While the worst case time complexity of this algorithm is the same as the naive greedy algorithm, in practice it can be orders of magnitude faster. Empirically, it appears to accelerate graph-based functions much more than it does feature-based ones. Functions also seem to be more accelerated the more curved they are.

## API Reference¶

The lazy/accelerated greedy algorithm for optimization.

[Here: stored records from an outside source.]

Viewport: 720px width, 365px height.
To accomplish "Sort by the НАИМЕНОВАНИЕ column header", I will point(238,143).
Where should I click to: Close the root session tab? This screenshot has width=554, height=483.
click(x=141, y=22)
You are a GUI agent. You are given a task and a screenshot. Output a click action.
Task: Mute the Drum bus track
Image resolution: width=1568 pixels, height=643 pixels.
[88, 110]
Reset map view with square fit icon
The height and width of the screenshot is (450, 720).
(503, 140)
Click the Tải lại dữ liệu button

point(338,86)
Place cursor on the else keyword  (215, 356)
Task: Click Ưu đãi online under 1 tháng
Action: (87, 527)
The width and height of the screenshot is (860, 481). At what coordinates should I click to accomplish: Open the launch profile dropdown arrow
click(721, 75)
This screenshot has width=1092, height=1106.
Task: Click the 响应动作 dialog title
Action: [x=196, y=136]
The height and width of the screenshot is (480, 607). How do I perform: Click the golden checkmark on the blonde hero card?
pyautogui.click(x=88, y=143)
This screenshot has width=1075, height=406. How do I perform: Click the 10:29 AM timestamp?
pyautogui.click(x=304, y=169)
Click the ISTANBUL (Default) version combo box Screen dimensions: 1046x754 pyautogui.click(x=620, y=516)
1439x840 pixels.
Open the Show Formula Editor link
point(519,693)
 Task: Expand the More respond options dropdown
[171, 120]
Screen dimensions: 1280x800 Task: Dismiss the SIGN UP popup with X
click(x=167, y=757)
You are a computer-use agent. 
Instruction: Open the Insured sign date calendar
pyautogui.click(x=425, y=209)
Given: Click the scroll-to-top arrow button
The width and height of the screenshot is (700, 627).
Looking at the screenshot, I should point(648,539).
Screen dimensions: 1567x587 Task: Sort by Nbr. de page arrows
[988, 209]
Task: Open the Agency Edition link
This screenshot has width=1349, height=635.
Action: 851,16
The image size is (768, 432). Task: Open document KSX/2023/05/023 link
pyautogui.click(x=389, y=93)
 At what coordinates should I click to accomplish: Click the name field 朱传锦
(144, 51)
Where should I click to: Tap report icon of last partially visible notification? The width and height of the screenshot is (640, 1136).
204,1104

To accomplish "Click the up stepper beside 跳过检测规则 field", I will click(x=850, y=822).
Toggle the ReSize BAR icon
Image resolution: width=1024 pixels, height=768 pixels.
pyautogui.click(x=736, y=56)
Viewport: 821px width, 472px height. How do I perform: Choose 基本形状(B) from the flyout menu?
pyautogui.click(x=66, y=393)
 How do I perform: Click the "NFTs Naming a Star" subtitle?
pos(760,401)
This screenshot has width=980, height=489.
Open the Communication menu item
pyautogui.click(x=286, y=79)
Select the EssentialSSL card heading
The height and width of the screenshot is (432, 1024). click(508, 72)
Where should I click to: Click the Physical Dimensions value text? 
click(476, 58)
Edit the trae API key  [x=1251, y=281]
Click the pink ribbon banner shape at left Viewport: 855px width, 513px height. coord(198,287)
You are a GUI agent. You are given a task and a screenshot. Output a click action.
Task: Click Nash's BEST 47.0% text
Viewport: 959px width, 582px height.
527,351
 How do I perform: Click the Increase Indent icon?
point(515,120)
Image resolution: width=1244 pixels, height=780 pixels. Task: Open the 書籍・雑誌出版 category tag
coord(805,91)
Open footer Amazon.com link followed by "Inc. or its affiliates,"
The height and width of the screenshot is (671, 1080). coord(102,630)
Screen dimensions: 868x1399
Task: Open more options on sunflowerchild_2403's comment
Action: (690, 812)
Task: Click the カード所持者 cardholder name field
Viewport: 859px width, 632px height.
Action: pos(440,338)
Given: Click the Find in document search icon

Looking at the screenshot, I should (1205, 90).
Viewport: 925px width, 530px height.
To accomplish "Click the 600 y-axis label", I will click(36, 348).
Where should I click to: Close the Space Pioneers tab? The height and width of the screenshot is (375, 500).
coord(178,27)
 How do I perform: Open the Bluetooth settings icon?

This optimization approach is the lazy/accelerated greedy algorithm. It will return the same subset as the naive greedy algorithm, but it uses a priority queue to store the examples to prevent the repeated evaluation of examples that are unlikely to be the next selected one. The benefit of using this approach are that using a priority queue can significantly improve the speed of optimization, but the downsides are that maintaining a priority queue can be costly and that it’s difficult to parallelize the approach or put it on a GPU.

### Parameters¶

- self.function : base.SubmodularSelection
- A submodular function that implements the _calculate_gains and _select_next methods. This is the function that will be optimized.
- self.verbose : bool
- Whether to display a progress bar during the optimization process.

### Attributes¶

- self.function : base.SubmodularSelection
- A submodular function that implements the _calculate_gains and _select_next methods. This is the function that will be optimized.
- self.verbose : bool
- Whether to display a progress bar during the optimization process.
- self.pq : utils.PriorityQueue
- The priority queue used to order examples for evaluation.
- self.gains_ : numpy.ndarray or None
- The gain that each example would give the last time that it was evaluated.